Movement within the hospital after the OR
- 0May 3, '12 by smcelroy5Hi,
I am a new OR RN (4 months) and appreciate the dedication it takes to be in this specialty. I definitely want to stay where I am with the understanding that it takes quite a bit of time to be comfortable in the OR. I am also a recent graduate and worked in ambulatory surgery after nursing school.
My questions is this...I feel like I am missing the Med/Surg experience that familiarizes a new nurse with procedures, time management and general knowledge. Is there the potential to move into a more general area after several years in the OR? I love learning all that the OR has to offer, but I don't want to limit myself in the future by not having the floor RN experience. Is it difficult to go from the OR to another unit?
- 1,264 Visits
- 0May 3, '12 by canesdukegirl GuideA friend of mine was in your same dilemma a few years ago. She loved the OR and was accepted into a highly competitive OR nurse resident position. However, much like you, she felt that she needed to get some experience on med/surg and she went for it. She was immediately accepted onto a busy med/surg floor and got the experience of caring for cancer pts, post-ops, learned how to do charge for med/surg, learned all kinds of meds and gained a wider view of how a multi-disciplinary team worked together. She learned decedent care (which you can also learn in the OR, but you generally don't deal with families), learned how to interact with Social Workers, familiarized herself with taking off and signing off on orders. She commented that she was relieved that she didn't forget how to do a general assessment, how to manage time and how to delegate.

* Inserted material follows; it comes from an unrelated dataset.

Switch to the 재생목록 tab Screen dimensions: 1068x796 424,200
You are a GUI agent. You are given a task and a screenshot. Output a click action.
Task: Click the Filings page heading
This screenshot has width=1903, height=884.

I don't think you will have any problems at all transferring to a med/surg unit. You may not be offered the same rate of pay-and I say that only because my facility pays OR nurses on average $4-5 more/hr than floor nurses because it is specialized. This may not be the case across the board...I just wanted to mention that so you won't be surprised if that is the case at your facility.

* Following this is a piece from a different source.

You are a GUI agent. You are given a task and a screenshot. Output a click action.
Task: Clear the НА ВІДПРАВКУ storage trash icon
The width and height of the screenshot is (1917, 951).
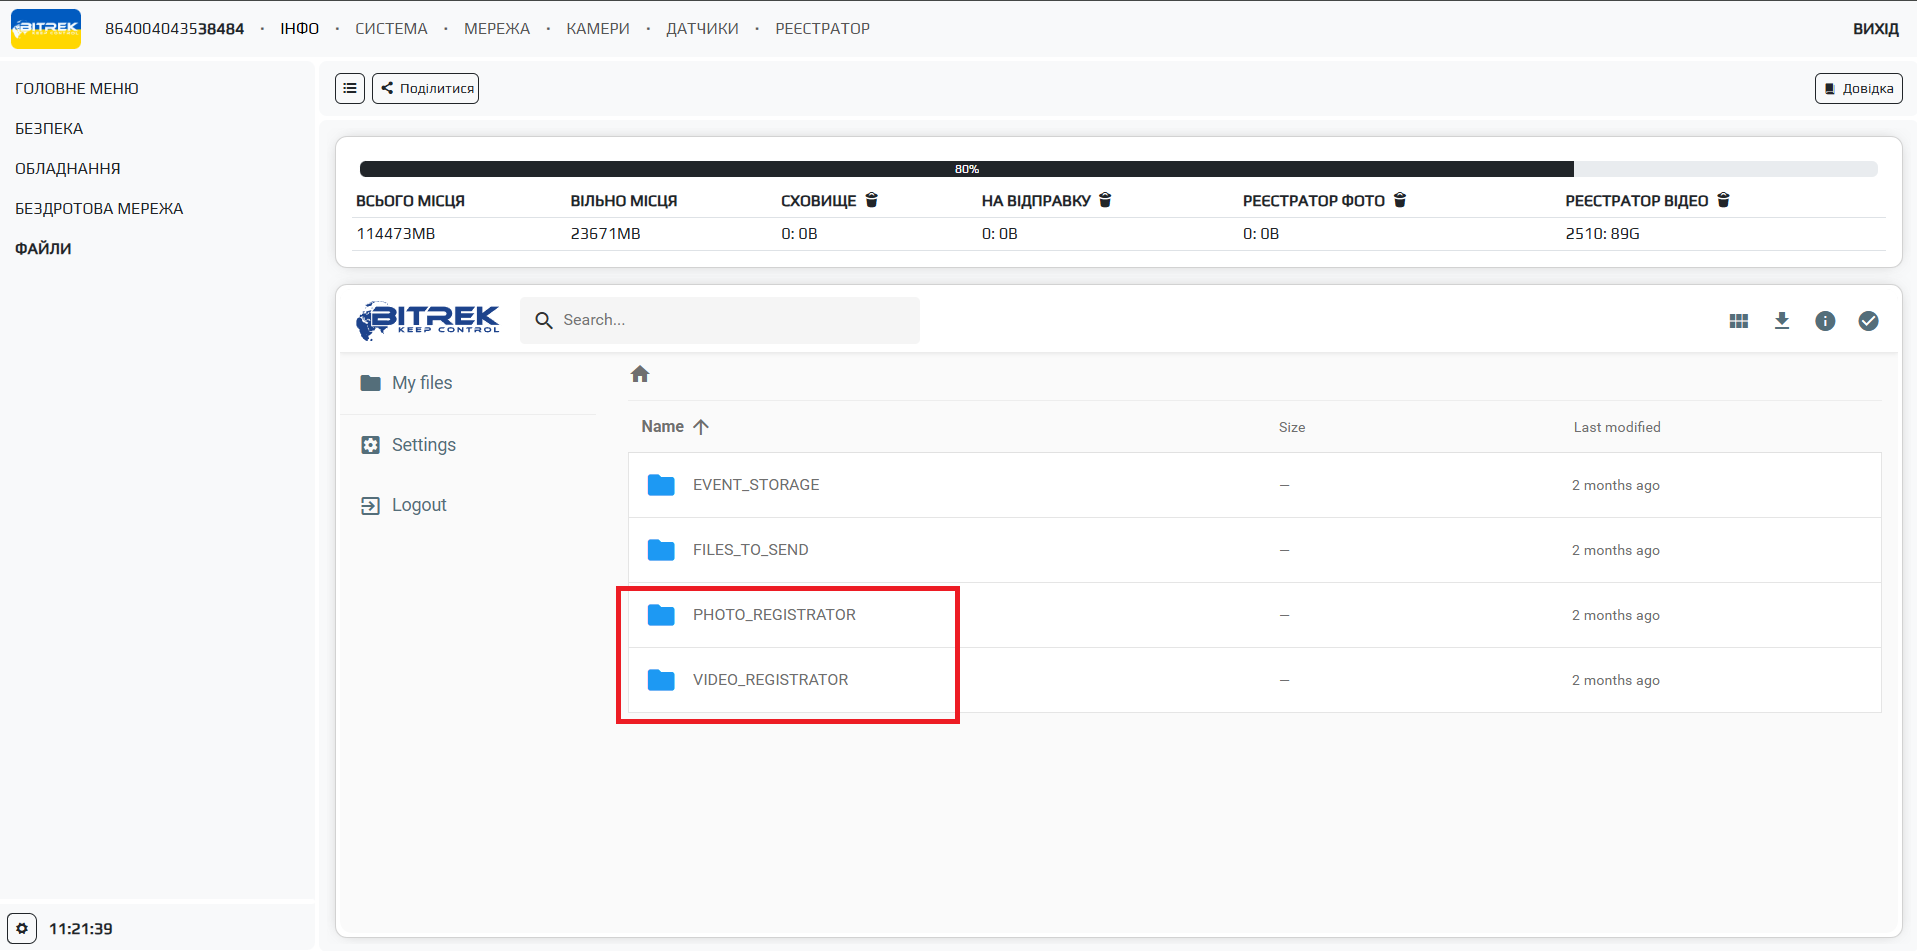tap(1105, 200)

It is always appropriate to gain more knowledge, so if you feel strongly about it, do it! The beauty of our profession is that we can always go down a different path. Good luck to you!
- 0May 10, '12 by BEACHBUM199Truth is after a lifetime in surgery 36 yrs, with the layoffs and lack of positions in our town in calif, med surg is out of the question , you become cornered into being a surgery nurse and they won't consider you capable of med surg nursing.even with prison clinical and hospital med surg experience last 2 yrs, they told me that isn't med surg nursing ...even though i told them i cared for termininally ill, developmentally disabled and diseases never encountereed often at hospitals i.e., als ,huntingtons disease ,end stage liver failure, on and on... The corporate hospital nurse interviewers are shopping around for nurse's here in calif.... So my suggestion is if you are new around 2 yrs or so in the o.r., now is the time to get out and get into med surg you can work your later years on the floor but not surgery and it's stressing trauma calls ,it will kill you, a lifetime career in surgery....in the end of career you will be discriminated from or's due to your age, forget being given any re-entry positions to the floor or other depts... I have a stack of rave personnel reviews ,drs letters, supv reviews ... The hospitals are pick and choose these days out here, for every job 200 show up and apply........older nurses aee being discriminated against and hospitals don't care about experienced skills... For all you who wave the nurse flag and will say well thats not my experience , obviously you have not been around and have no deep experience at other institutions and are a one town ,one hospital mindset... Others like us do... Wave your flags.....yea nursing, lets get rid of older nurses is/was my experience , such respect by the younger administrators and those that interview you!!!!!
- 1May 10, '12 by solneeshkaYou are not blocking yourself out of the opportunity to do med-surg eventually. The truth is that it would be better to get the med-surg experience first, right out of school, so that those skills do get solidified. But even if you don't, nurses change around fields all the time, even out of the OR to floor roles. Don't sweat it. In the OR, you will still get practice with foleys, wound care, some amount of assessment, interacting with other members of the healthcare team. Now, if you wait for decades and decades to do it, it could be more difficult. But all industries, including nursing, are moving away from the model where workers have one job for their entire career. You'll be fine! And you may discover that med-surg isn't where you want to go after the OR, anyway. PACU nurses use many of the same skills, but in a different environment. You're wise to be thinking along these lines, but if you are a strong worker, you won't have a problem.